So, my mind was wandering the other day, or more accurately, fleeing the truly obnoxious and depressing “morning show” blaring in the waiting area of the eye doctor’s office, and I started thinking about a book that I didn’t buy. I was in line at a very, very unusual bookstore, and they had a shelf of Loeb Classics editions, all ten percent off. One of them was Boethius, The Consolation of Philosophy. This was a book I’d been wanting for a while, mostly because of the connection between it and King Alfred of Wessex, Alfred the Great. However, even at ten percent off it was a little spendy, so I didn’t get it.
Those thoughts led me to recall a story in Roy Bedichek’s Adventures of a Texas Naturalist where he was at a cocktail party and referred to “Thalassa, thalassa!” one associate caught the reference instantly, but a young woman did not. She had never heard of the Anabasis, could not discuss Xenophon’s prose style, was not familiar with the Greek classics in translation or in Greek. Bedichek wondered what had become of the schools. This was in the 1950s.

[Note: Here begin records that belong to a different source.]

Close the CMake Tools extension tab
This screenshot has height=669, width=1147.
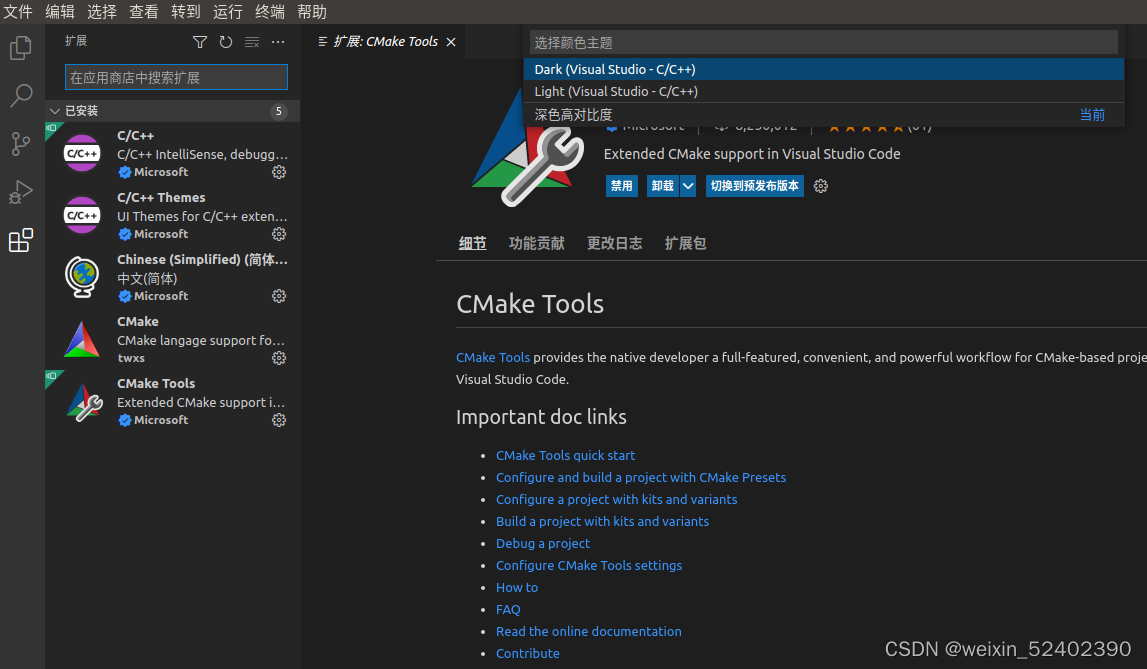coord(451,42)
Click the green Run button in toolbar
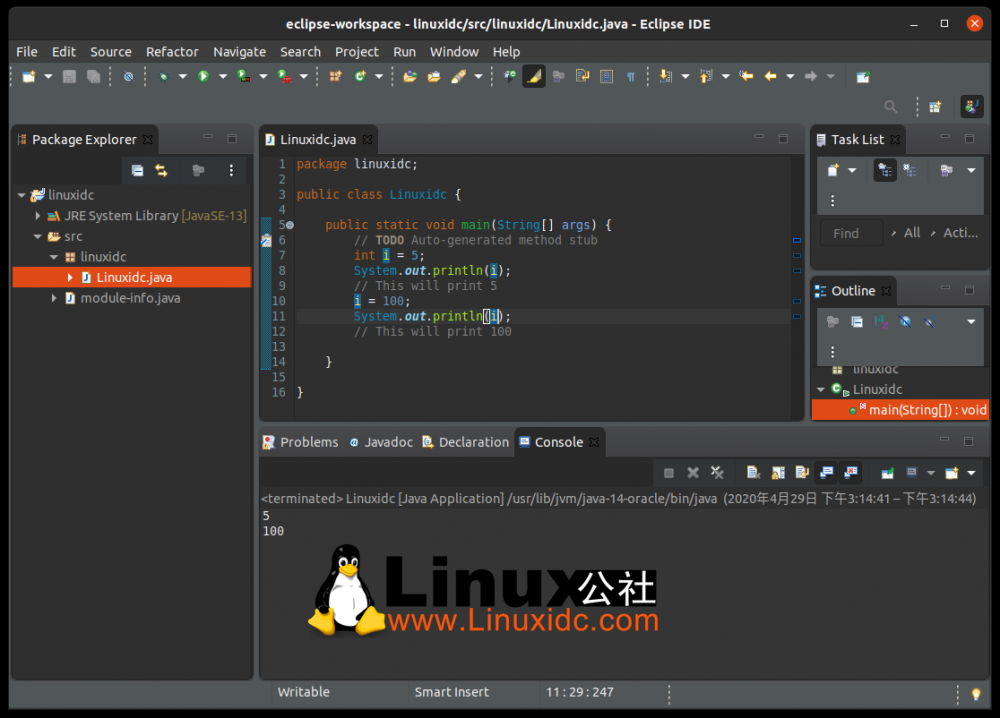Image resolution: width=1000 pixels, height=718 pixels. (203, 76)
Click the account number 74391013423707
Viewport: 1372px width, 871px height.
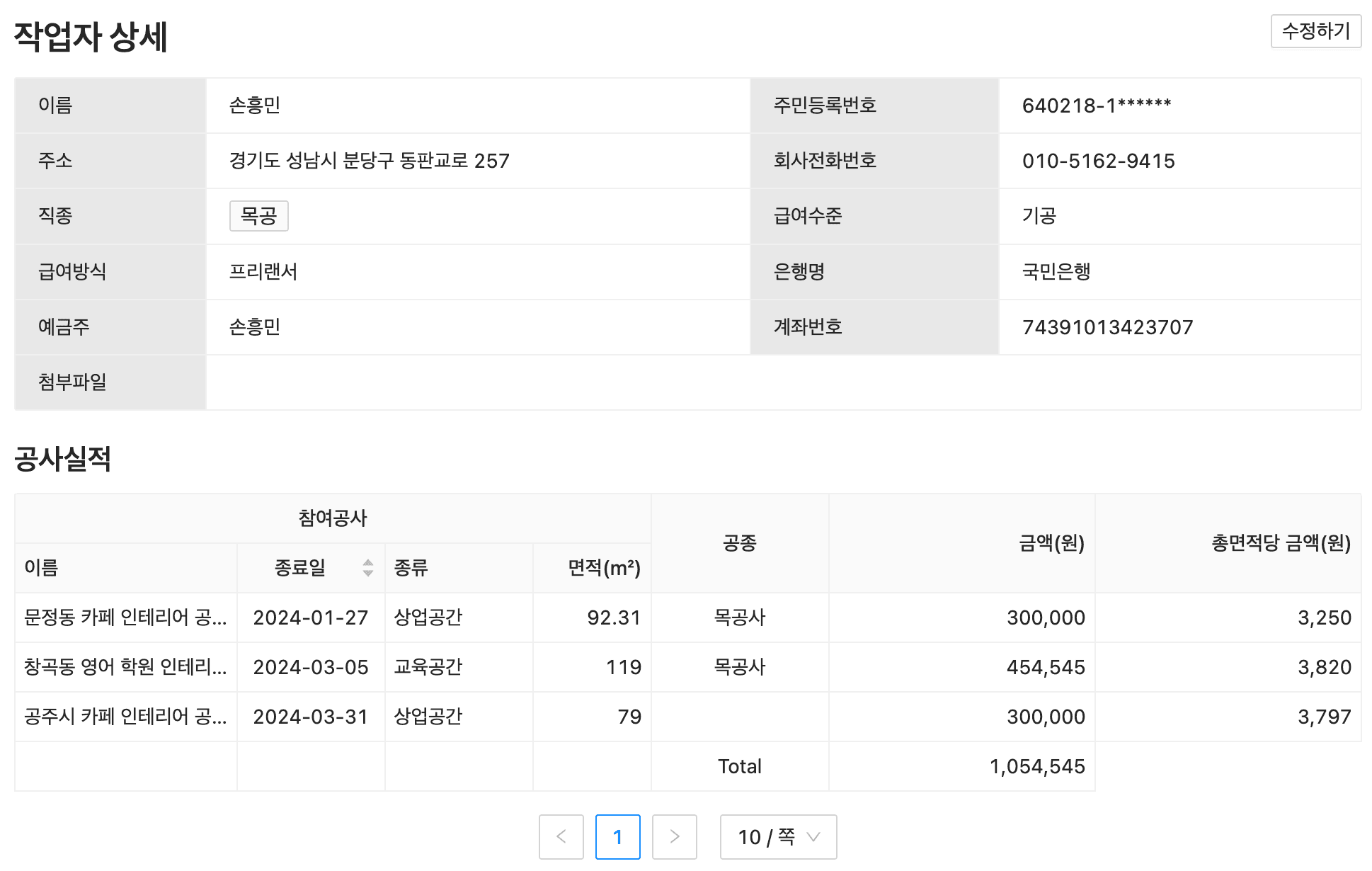(x=1107, y=327)
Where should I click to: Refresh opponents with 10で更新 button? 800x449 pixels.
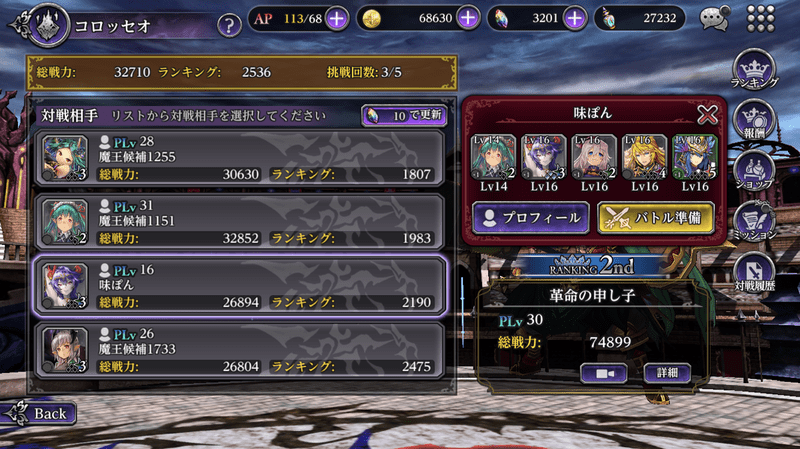[404, 116]
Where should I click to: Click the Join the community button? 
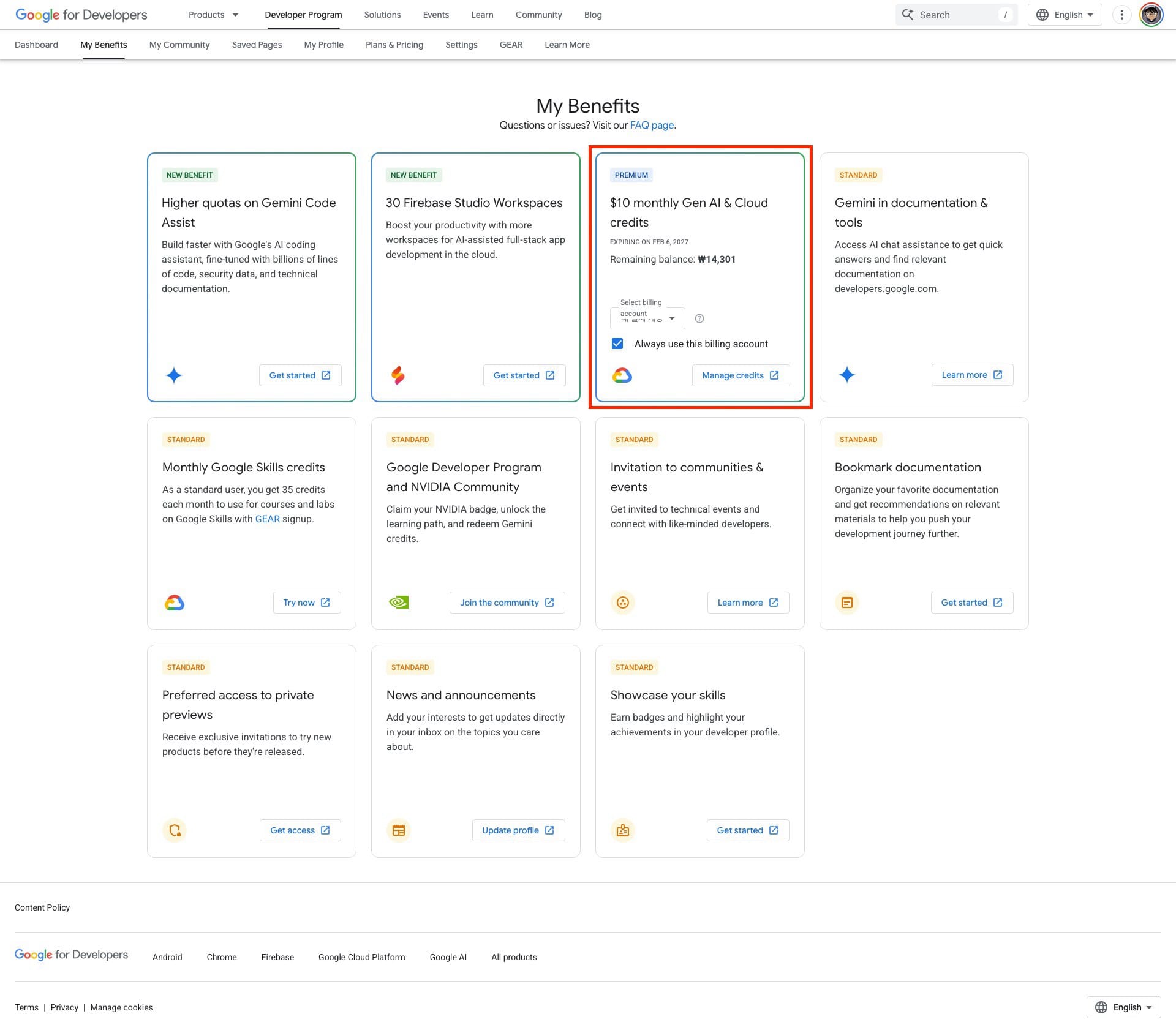507,603
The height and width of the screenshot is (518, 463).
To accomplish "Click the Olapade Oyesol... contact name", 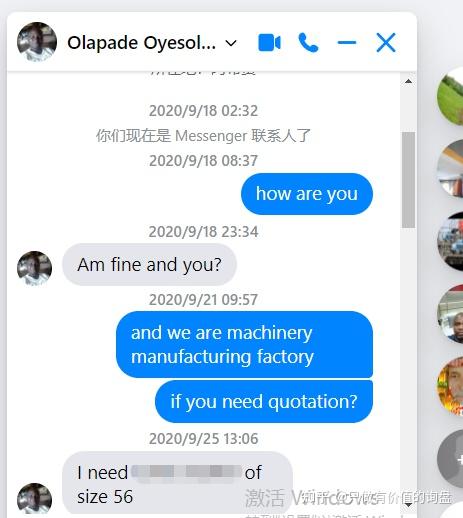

So, I started going through my mental list. Which of the Classical classics have I read, either in the original or in translation?
Illiad and Odyssey of Homer, both in translation (Landmark Edition)
Peloponnesian War Thucydides, in two translations.
Histories Herodotus (Landmark edition)
Oedipus Rex, Oedipus at Colonus, Antigone, all in translation
Greek mythology – Hamilton, Dublairs, Bullfinch
The Republic – Plato (in translation)
Physics, Nicomachean Ethics – Aristotle (translation, although I managed a few pages of the Ethics in Greek.)
Anabasis and On Horsemanship – Xenophon (in translation)
De Gallico Belli Julius Caesar – Latin
Aeneid and Georgics Virgil (both in Latin)
Ars Amatoria and Metamorphosis (first one in Latin, second in English)
Lives of the Caesars Suetonius (English)
Epigrams Martial (Latin and English)
Annals Tacitus (part in Latin, all in English)
The Golden Book Epictetus (English)
Meditations Marcus Aurelius (in Latin and English)
Odes Horace (in Latin)
Keep in mind, I had three years of Latin in high school, a semester in in college, plus a lot of reading on my own. And I’m missing a lot of works, especially the Greek dramas and philosophical writings. All of which brings us back to Boethius. He was either the last Classical author, or the first non-church writer of Late Antiquity, depending on how you look at his work. And Alfred the Great translated his writings into Anglo Saxon, with Alfred’s own observations, glosses, and commentaries. Alfred copied the Carolingian Renaissance of the mainland, re-starting education and scholarship in the Saxon kingdoms of England. While fighting off the Vikings, and founding a navy, and suffering from a chronic disease.